■ What you will do ■
Turn the data below into a Markdown table with the columns "Row" and "Line". Put each non-blank line in its own row and number the rows in order.

■ Stored data ■
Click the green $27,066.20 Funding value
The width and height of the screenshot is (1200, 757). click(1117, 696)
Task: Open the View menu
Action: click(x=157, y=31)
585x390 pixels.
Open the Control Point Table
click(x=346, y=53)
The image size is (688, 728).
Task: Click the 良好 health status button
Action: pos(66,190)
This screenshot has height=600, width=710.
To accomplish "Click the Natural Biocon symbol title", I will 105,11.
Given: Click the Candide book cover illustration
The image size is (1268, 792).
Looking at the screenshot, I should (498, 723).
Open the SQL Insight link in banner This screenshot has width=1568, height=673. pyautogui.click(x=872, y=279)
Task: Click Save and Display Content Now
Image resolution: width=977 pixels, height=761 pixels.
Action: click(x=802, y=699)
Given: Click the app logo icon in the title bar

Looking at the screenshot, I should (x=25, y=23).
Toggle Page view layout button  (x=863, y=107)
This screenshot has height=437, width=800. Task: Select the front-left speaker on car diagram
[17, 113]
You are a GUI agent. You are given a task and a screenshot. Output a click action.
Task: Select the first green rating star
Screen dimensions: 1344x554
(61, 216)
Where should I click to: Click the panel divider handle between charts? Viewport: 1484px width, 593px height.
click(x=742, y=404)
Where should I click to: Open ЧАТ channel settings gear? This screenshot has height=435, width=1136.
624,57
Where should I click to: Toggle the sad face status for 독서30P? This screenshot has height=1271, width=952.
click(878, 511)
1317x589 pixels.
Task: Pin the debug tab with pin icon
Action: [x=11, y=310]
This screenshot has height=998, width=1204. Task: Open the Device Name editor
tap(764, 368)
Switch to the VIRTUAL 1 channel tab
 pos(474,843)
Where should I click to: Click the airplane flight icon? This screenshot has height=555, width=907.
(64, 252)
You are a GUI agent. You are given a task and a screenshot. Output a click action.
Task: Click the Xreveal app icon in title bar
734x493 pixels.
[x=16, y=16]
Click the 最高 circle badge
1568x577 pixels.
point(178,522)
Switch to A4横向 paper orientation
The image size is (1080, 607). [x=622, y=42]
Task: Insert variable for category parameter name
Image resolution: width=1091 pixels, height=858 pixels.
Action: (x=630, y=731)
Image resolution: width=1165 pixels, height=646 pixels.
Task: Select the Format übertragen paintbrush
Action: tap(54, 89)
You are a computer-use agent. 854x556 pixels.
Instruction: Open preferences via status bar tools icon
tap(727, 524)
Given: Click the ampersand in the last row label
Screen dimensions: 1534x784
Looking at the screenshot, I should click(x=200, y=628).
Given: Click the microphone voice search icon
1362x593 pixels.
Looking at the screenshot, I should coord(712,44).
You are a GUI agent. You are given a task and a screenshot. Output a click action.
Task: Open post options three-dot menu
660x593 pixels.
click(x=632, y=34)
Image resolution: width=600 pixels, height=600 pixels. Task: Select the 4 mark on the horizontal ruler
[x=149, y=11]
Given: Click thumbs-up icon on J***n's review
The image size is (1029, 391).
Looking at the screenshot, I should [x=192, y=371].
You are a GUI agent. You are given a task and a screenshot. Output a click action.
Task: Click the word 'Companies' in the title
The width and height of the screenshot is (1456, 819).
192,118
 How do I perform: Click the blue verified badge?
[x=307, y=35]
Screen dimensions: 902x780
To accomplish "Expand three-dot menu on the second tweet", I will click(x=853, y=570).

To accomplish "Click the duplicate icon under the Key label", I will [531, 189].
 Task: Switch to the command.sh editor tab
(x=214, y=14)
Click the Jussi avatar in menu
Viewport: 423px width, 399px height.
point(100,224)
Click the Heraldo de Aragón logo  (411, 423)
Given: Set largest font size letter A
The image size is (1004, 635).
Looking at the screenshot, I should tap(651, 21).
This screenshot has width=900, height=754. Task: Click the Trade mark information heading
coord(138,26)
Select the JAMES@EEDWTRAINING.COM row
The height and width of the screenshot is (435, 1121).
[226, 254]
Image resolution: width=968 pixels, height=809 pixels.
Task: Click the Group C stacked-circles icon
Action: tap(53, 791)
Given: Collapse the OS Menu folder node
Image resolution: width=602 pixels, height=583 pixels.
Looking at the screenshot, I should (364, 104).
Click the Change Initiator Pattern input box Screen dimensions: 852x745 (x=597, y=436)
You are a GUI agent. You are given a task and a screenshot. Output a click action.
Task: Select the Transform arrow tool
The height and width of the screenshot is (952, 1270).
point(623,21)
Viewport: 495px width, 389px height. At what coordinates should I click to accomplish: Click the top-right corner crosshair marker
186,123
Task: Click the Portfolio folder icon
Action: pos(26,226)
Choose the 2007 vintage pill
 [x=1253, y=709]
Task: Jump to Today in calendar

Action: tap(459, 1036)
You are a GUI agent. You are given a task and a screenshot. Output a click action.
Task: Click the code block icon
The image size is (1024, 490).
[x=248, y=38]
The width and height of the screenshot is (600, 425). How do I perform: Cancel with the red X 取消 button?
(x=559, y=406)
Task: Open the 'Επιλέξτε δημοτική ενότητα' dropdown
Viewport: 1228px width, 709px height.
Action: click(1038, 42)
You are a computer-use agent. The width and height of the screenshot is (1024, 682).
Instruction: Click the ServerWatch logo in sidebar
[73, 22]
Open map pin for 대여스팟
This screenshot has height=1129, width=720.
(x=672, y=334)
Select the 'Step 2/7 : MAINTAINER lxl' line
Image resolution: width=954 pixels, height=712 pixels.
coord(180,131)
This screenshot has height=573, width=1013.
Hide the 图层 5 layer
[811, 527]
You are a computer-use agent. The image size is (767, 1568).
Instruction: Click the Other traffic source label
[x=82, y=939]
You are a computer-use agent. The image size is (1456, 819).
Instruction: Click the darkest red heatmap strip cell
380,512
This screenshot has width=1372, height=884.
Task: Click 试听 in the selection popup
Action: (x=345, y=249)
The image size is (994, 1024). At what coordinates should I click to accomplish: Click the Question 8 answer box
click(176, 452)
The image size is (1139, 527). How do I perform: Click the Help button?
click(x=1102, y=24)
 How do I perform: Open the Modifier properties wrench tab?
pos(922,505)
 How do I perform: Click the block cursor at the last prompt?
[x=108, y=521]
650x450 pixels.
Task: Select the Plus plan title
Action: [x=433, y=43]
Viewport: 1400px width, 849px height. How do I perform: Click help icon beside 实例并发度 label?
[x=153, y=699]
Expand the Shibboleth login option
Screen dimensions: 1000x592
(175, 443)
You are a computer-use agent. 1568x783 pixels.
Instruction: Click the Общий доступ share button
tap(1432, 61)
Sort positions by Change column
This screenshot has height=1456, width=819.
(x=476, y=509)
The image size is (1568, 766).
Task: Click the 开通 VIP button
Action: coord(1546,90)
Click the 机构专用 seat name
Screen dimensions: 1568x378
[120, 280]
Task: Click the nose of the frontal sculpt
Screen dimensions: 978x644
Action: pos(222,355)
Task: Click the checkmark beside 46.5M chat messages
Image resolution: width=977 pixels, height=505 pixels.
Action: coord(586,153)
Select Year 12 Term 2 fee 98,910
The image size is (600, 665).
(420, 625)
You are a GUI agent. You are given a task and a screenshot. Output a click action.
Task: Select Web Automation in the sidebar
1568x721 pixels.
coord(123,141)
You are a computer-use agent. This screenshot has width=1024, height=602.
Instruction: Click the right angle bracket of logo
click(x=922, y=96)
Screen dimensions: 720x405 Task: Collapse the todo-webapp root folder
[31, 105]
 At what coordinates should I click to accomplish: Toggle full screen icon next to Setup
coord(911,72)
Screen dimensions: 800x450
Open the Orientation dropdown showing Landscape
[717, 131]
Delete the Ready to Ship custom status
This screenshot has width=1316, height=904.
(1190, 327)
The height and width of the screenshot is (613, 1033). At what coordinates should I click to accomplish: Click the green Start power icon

■ Written answer ■
| Row | Line |
|---|---|
| 1 | Click the green $27,066.20 Funding value |
| 2 | The width and height of the screenshot is (1200, 757). click(1117, 696) |
| 3 | Task: Open the View menu |
| 4 | Action: click(x=157, y=31) |
| 5 | 585x390 pixels. |
| 6 | Open the Control Point Table |
| 7 | click(x=346, y=53) |
| 8 | The image size is (688, 728). |
| 9 | Task: Click the 良好 health status button |
| 10 | Action: pos(66,190) |
| 11 | This screenshot has height=600, width=710. |
| 12 | To accomplish "Click the Natural Biocon symbol title", I will 105,11. |
| 13 | Given: Click the Candide book cover illustration |
| 14 | The image size is (1268, 792). |
| 15 | Looking at the screenshot, I should (498, 723). |
| 16 | Open the SQL Insight link in banner This screenshot has width=1568, height=673. pyautogui.click(x=872, y=279) |
| 17 | Task: Click Save and Display Content Now |
| 18 | Image resolution: width=977 pixels, height=761 pixels. |
| 19 | Action: click(x=802, y=699) |
| 20 | Given: Click the app logo icon in the title bar |
| 21 | Looking at the screenshot, I should (x=25, y=23). |
| 22 | Toggle Page view layout button  (x=863, y=107) |
| 23 | This screenshot has height=437, width=800. Task: Select the front-left speaker on car diagram |
| 24 | [17, 113] |
| 25 | You are a GUI agent. You are given a task and a screenshot. Output a click action. |
| 26 | Task: Select the first green rating star |
| 27 | Screen dimensions: 1344x554 |
| 28 | (61, 216) |
| 29 | Where should I click to: Click the panel divider handle between charts? Viewport: 1484px width, 593px height. |
| 30 | click(x=742, y=404) |
| 31 | Where should I click to: Open ЧАТ channel settings gear? This screenshot has height=435, width=1136. |
| 32 | 624,57 |
| 33 | Where should I click to: Toggle the sad face status for 독서30P? This screenshot has height=1271, width=952. |
| 34 | click(878, 511) |
| 35 | 1317x589 pixels. |
| 36 | Task: Pin the debug tab with pin icon |
| 37 | Action: [x=11, y=310] |
| 38 | This screenshot has height=998, width=1204. Task: Open the Device Name editor |
| 39 | tap(764, 368) |
| 40 | Switch to the VIRTUAL 1 channel tab |
| 41 |  pos(474,843) |
| 42 | Where should I click to: Click the airplane flight icon? This screenshot has height=555, width=907. |
| 43 | (64, 252) |
| 44 | You are a GUI agent. You are given a task and a screenshot. Output a click action. |
| 45 | Task: Click the Xreveal app icon in title bar |
| 46 | 734x493 pixels. |
| 47 | [x=16, y=16] |
| 48 | Click the 最高 circle badge |
| 49 | 1568x577 pixels. |
| 50 | point(178,522) |
| 51 | Switch to A4横向 paper orientation |
| 52 | The image size is (1080, 607). [x=622, y=42] |
| 53 | Task: Insert variable for category parameter name |
| 54 | Image resolution: width=1091 pixels, height=858 pixels. |
| 55 | Action: (x=630, y=731) |
| 56 | Image resolution: width=1165 pixels, height=646 pixels. |
| 57 | Task: Select the Format übertragen paintbrush |
| 58 | Action: tap(54, 89) |
| 59 | You are a computer-use agent. 854x556 pixels. |
| 60 | Instruction: Open preferences via status bar tools icon |
| 61 | tap(727, 524) |
| 62 | Given: Click the ampersand in the last row label |
| 63 | Screen dimensions: 1534x784 |
| 64 | Looking at the screenshot, I should click(x=200, y=628). |
| 65 | Given: Click the microphone voice search icon |
| 66 | 1362x593 pixels. |
| 67 | Looking at the screenshot, I should coord(712,44). |
| 68 | You are a GUI agent. You are given a task and a screenshot. Output a click action. |
| 69 | Task: Open post options three-dot menu |
| 70 | 660x593 pixels. |
| 71 | click(x=632, y=34) |
| 72 | Image resolution: width=600 pixels, height=600 pixels. Task: Select the 4 mark on the horizontal ruler |
| 73 | [x=149, y=11] |
| 74 | Given: Click thumbs-up icon on J***n's review |
| 75 | The image size is (1029, 391). |
| 76 | Looking at the screenshot, I should [x=192, y=371]. |
| 77 | You are a GUI agent. You are given a task and a screenshot. Output a click action. |
| 78 | Task: Click the word 'Companies' in the title |
| 79 | The width and height of the screenshot is (1456, 819). |
| 80 | 192,118 |
| 81 |  How do I perform: Click the blue verified badge? |
| 82 | [x=307, y=35] |
| 83 | Screen dimensions: 902x780 |
| 84 | To accomplish "Expand three-dot menu on the second tweet", I will click(x=853, y=570). |
| 85 | To accomplish "Click the duplicate icon under the Key label", I will [531, 189]. |
| 86 |  Task: Switch to the command.sh editor tab |
| 87 | (x=214, y=14) |
| 88 | Click the Jussi avatar in menu |
| 89 | Viewport: 423px width, 399px height. |
| 90 | point(100,224) |
| 91 | Click the Heraldo de Aragón logo  (411, 423) |
| 92 | Given: Set largest font size letter A |
| 93 | The image size is (1004, 635). |
| 94 | Looking at the screenshot, I should tap(651, 21). |
| 95 | This screenshot has width=900, height=754. Task: Click the Trade mark information heading |
| 96 | coord(138,26) |
| 97 | Select the JAMES@EEDWTRAINING.COM row |
| 98 | The height and width of the screenshot is (435, 1121). |
| 99 | [226, 254] |
| 100 | Image resolution: width=968 pixels, height=809 pixels. |
| 101 | Task: Click the Group C stacked-circles icon |
| 102 | Action: tap(53, 791) |
| 103 | Given: Collapse the OS Menu folder node |
| 104 | Image resolution: width=602 pixels, height=583 pixels. |
| 105 | Looking at the screenshot, I should (364, 104). |
| 106 | Click the Change Initiator Pattern input box Screen dimensions: 852x745 (x=597, y=436) |
| 107 | You are a GUI agent. You are given a task and a screenshot. Output a click action. |
| 108 | Task: Select the Transform arrow tool |
| 109 | The height and width of the screenshot is (952, 1270). |
| 110 | point(623,21) |
| 111 | Viewport: 495px width, 389px height. At what coordinates should I click to accomplish: Click the top-right corner crosshair marker |
| 112 | 186,123 |
| 113 | Task: Click the Portfolio folder icon |
| 114 | Action: pos(26,226) |
| 115 | Choose the 2007 vintage pill |
| 116 |  [x=1253, y=709] |
| 117 | Task: Jump to Today in calendar |
| 118 | Action: tap(459, 1036) |
| 119 | You are a GUI agent. You are given a task and a screenshot. Output a click action. |
| 120 | Task: Click the code block icon |
| 121 | The image size is (1024, 490). |
| 122 | [x=248, y=38] |
| 123 | The width and height of the screenshot is (600, 425). How do I perform: Cancel with the red X 取消 button? |
| 124 | (x=559, y=406) |
| 125 | Task: Open the 'Επιλέξτε δημοτική ενότητα' dropdown |
| 126 | Viewport: 1228px width, 709px height. |
| 127 | Action: click(1038, 42) |
| 128 | You are a computer-use agent. The width and height of the screenshot is (1024, 682). |
| 129 | Instruction: Click the ServerWatch logo in sidebar |
| 130 | [73, 22] |
| 131 | Open map pin for 대여스팟 |
| 132 | This screenshot has height=1129, width=720. |
| 133 | (x=672, y=334) |
| 134 | Select the 'Step 2/7 : MAINTAINER lxl' line |
| 135 | Image resolution: width=954 pixels, height=712 pixels. |
| 136 | coord(180,131) |
| 137 | This screenshot has height=573, width=1013. |
| 138 | Hide the 图层 5 layer |
| 139 | [811, 527] |
| 140 | You are a computer-use agent. The image size is (767, 1568). |
| 141 | Instruction: Click the Other traffic source label |
| 142 | [x=82, y=939] |
| 143 | You are a computer-use agent. The image size is (1456, 819). |
| 144 | Instruction: Click the darkest red heatmap strip cell |
| 145 | 380,512 |
| 146 | This screenshot has width=1372, height=884. |
| 147 | Task: Click 试听 in the selection popup |
| 148 | Action: (x=345, y=249) |
| 149 | The image size is (994, 1024). At what coordinates should I click to accomplish: Click the Question 8 answer box |
| 150 | click(176, 452) |
| 151 | The image size is (1139, 527). How do I perform: Click the Help button? |
| 152 | click(x=1102, y=24) |
| 153 |  How do I perform: Open the Modifier properties wrench tab? |
| 154 | pos(922,505) |
| 155 |  How do I perform: Click the block cursor at the last prompt? |
| 156 | [x=108, y=521] |
| 157 | 650x450 pixels. |
| 158 | Task: Select the Plus plan title |
| 159 | Action: [x=433, y=43] |
| 160 | Viewport: 1400px width, 849px height. How do I perform: Click help icon beside 实例并发度 label? |
| 161 | [x=153, y=699] |
| 162 | Expand the Shibboleth login option |
| 163 | Screen dimensions: 1000x592 |
| 164 | (175, 443) |
| 165 | You are a computer-use agent. 1568x783 pixels. |
| 166 | Instruction: Click the Общий доступ share button |
| 167 | tap(1432, 61) |
| 168 | Sort positions by Change column |
| 169 | This screenshot has height=1456, width=819. |
| 170 | (x=476, y=509) |
| 171 | The image size is (1568, 766). |
| 172 | Task: Click the 开通 VIP button |
| 173 | Action: coord(1546,90) |
| 174 | Click the 机构专用 seat name |
| 175 | Screen dimensions: 1568x378 |
| 176 | [120, 280] |
| 177 | Task: Click the nose of the frontal sculpt |
| 178 | Screen dimensions: 978x644 |
| 179 | Action: pos(222,355) |
| 180 | Task: Click the checkmark beside 46.5M chat messages |
| 181 | Image resolution: width=977 pixels, height=505 pixels. |
| 182 | Action: coord(586,153) |
| 183 | Select Year 12 Term 2 fee 98,910 |
| 184 | The image size is (600, 665). |
| 185 | (420, 625) |
| 186 | You are a GUI agent. You are given a task and a screenshot. Output a click action. |
| 187 | Task: Select Web Automation in the sidebar |
| 188 | 1568x721 pixels. |
| 189 | coord(123,141) |
| 190 | You are a computer-use agent. This screenshot has width=1024, height=602. |
| 191 | Instruction: Click the right angle bracket of logo |
| 192 | click(x=922, y=96) |
| 193 | Screen dimensions: 720x405 Task: Collapse the todo-webapp root folder |
| 194 | [31, 105] |
| 195 |  At what coordinates should I click to accomplish: Toggle full screen icon next to Setup |
| 196 | coord(911,72) |
| 197 | Screen dimensions: 800x450 |
| 198 | Open the Orientation dropdown showing Landscape |
| 199 | [717, 131] |
| 200 | Delete the Ready to Ship custom status |
| 201 | This screenshot has width=1316, height=904. |
| 202 | (1190, 327) |
| 203 | The height and width of the screenshot is (613, 1033). At what coordinates should I click to accomplish: Click the green Start power icon |